Prognostic Modeling and Prevention of Diabetes Using Machine Learning Technique
Why this work is in the frame
A frame that forgets how it found something cannot be audited. These are the routes that admitted this work.
Bibliographic record
Abstract
Stratifying individuals at risk for developing diabetes could enable targeted delivery of interventional programs to those at highest risk, while avoiding the effort and costs of prevention and treatment in those at low risk. The objective of this study was to explore the potential role of a Hidden Markov Model (HMM), a machine learning technique, in validating the performance of the Framingham Diabetes Risk Scoring Model (FDRSM), a well-respected prognostic model. Can HMM predict 8-year risk of developing diabetes in an individual effectively?

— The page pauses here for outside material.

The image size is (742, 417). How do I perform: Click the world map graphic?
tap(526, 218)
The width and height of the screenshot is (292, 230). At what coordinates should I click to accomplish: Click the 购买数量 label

To our knowledge, no study has attempted use of HMM to validate the performance of FDRSM. We used Electronic Medical Record (EMR) data, of 172,168 primary care patients to derive the 8-year risk of developing diabetes in an individual using HMM. The Area Under Receiver Operating Characteristic Curve (AROC) in our study sample of 911 individuals for whom all risk factors and follow up data were available is 86.9% compared to AROCs of 78.6% and 85% reported in a previously conducted validation study of FDRSM in the same Canadian population and the Framingham study respectively. These results demonstrate that the discrimination capability of our proposed HMM is superior to the validation study conducted using the FDRSM in a Canadian population and in the Framingham population. We conclude that HMM is capable of identifying patients at increased risk of developing diabetes within the next 8-years.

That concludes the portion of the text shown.